Great! So it took me a while to read and understand, but then I just had to follow the recipe from the Wikipedia article in order to rewrite the rules and remove the potentially infinite recursion.
Essentially, to solve this problem, I needded to rewrite the rules so that each rule always consumes at least one token before calling subrules that can in turn call the first rule again.

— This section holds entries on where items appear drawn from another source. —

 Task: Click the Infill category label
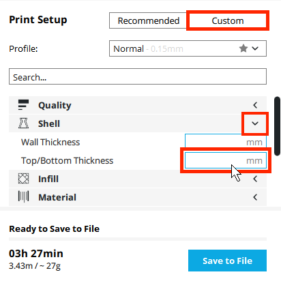[48, 179]
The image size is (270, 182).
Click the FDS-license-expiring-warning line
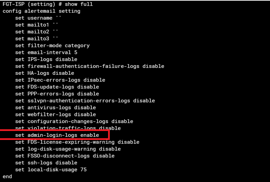(77, 142)
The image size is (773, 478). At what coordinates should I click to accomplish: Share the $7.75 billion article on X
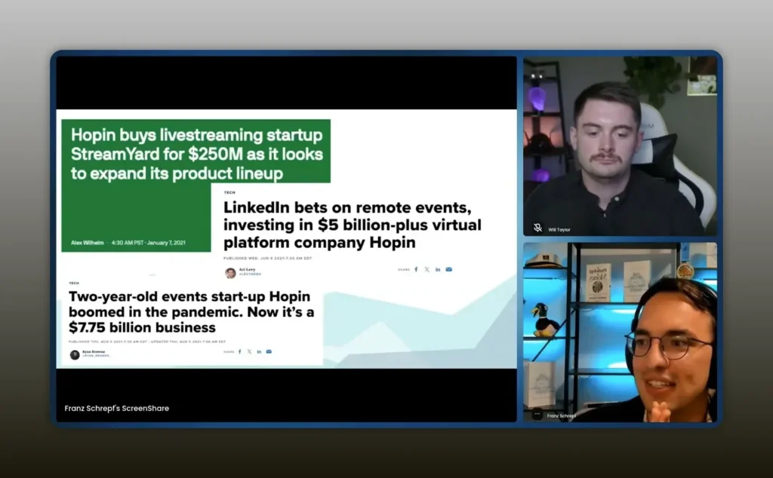pyautogui.click(x=249, y=351)
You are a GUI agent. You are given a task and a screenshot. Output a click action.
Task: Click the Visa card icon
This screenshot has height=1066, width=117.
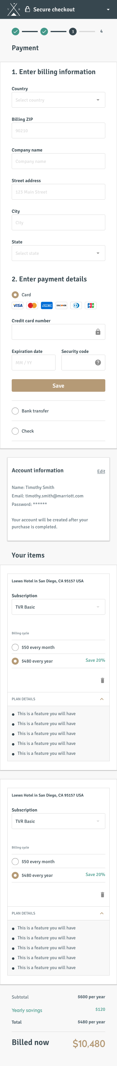coord(17,305)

The trick is to make the dotFunctionCall
rule start with the .
, and consuming it, and then optionally recursively calling itself to handle long chains of function calls:
$.RULE("dotFunctionCall", () => {
// No longer starts with $.SUBRULE(expression); now starts with dot:
$.CONSUME(T.Dot);
// This middle part is unchanged:
$.CONSUME(T.Identifier, { LABEL: "functionName" });
$.CONSUME(T.LParen);
$.OPTION(() => {
// Additional parameters - always named:
$.MANY_SEP({
SEP: T.Comma,
DEF: () => {
$.CONSUME2(T.Identifier, { LABEL: "otherParamName" });
$.CONSUME(T.Equals);
$.SUBRULE2($.expression, { LABEL: "otherParamValue" });
},
});
});
$.CONSUME(T.RParen);
// NEW: Handle the case where this .function() is immediately followed by another .function():
$.OPTION2(() => {
$.SUBRULE($.dotFunctionCall, { LABEL: "chainedExpression" });
});
});
And then the overall expression
rule needs to incorporate this dotFunctionCall
rule a bit differently:
$.RULE("expression", () => {
// An expression starts with one of these three things:
$.OR([
{ ALT: () => $.SUBRULE($.functionCall) },
{ ALT: () => $.SUBRULE($.list) },
{ ALT: () => $.SUBRULE($.value) },
]);
// And may optionally be followed by a chained function call:
$.OPTION(() => $.SUBRULE($.dotFunctionCall));
});
Once I figured that out, and updated the Visitor accordingly, everything was again working well and now the parser could correctly parse expressions like
this.andAncestors().andRelated(depth=3).graph()
Step 4: Trailing Commas
One last improvement that I wanted to make with the new parser was to ignore trailing commas in lists, so that the following were equivalent:
[1, 2, 3]
[1, 2, 3, ]
The Chevrotain API for "many separated items" that I was using, MANY_SEP
, does not support ignoring a trailing separator. So after some trial and error, I landed on this more detailed rule for parsing lists:
$.RULE("list", () => {
$.CONSUME(T.LSquare); // [
// The contents of the list are optional, because we need to support empty lists.
$.OPTION(() => {
$.SUBRULE1($.expression); // The first value in the list
$.MANY(() => {
$.CONSUME(T.Comma);
$.SUBRULE2($.expression); // Each additional value in the list
});
// Optional trailing comma at the very end of the list:
$.OPTION2(() => { $.CONSUME2(T.Comma); });
});
$.CONSUME(T.RSquare); // ]
});
Step 5: Profit
That was it! In a single weekend, I had completely rewritten the parser using Chevrotain. It can now handle any valid lookup expression, it has much better error reporting when users provide invalid input, its code is much cleaner and easier to maintain, and it's probably faster too. I'm very grateful to the folks who created Chevrotain - it's really a fantasic piece of software that I highly recommend.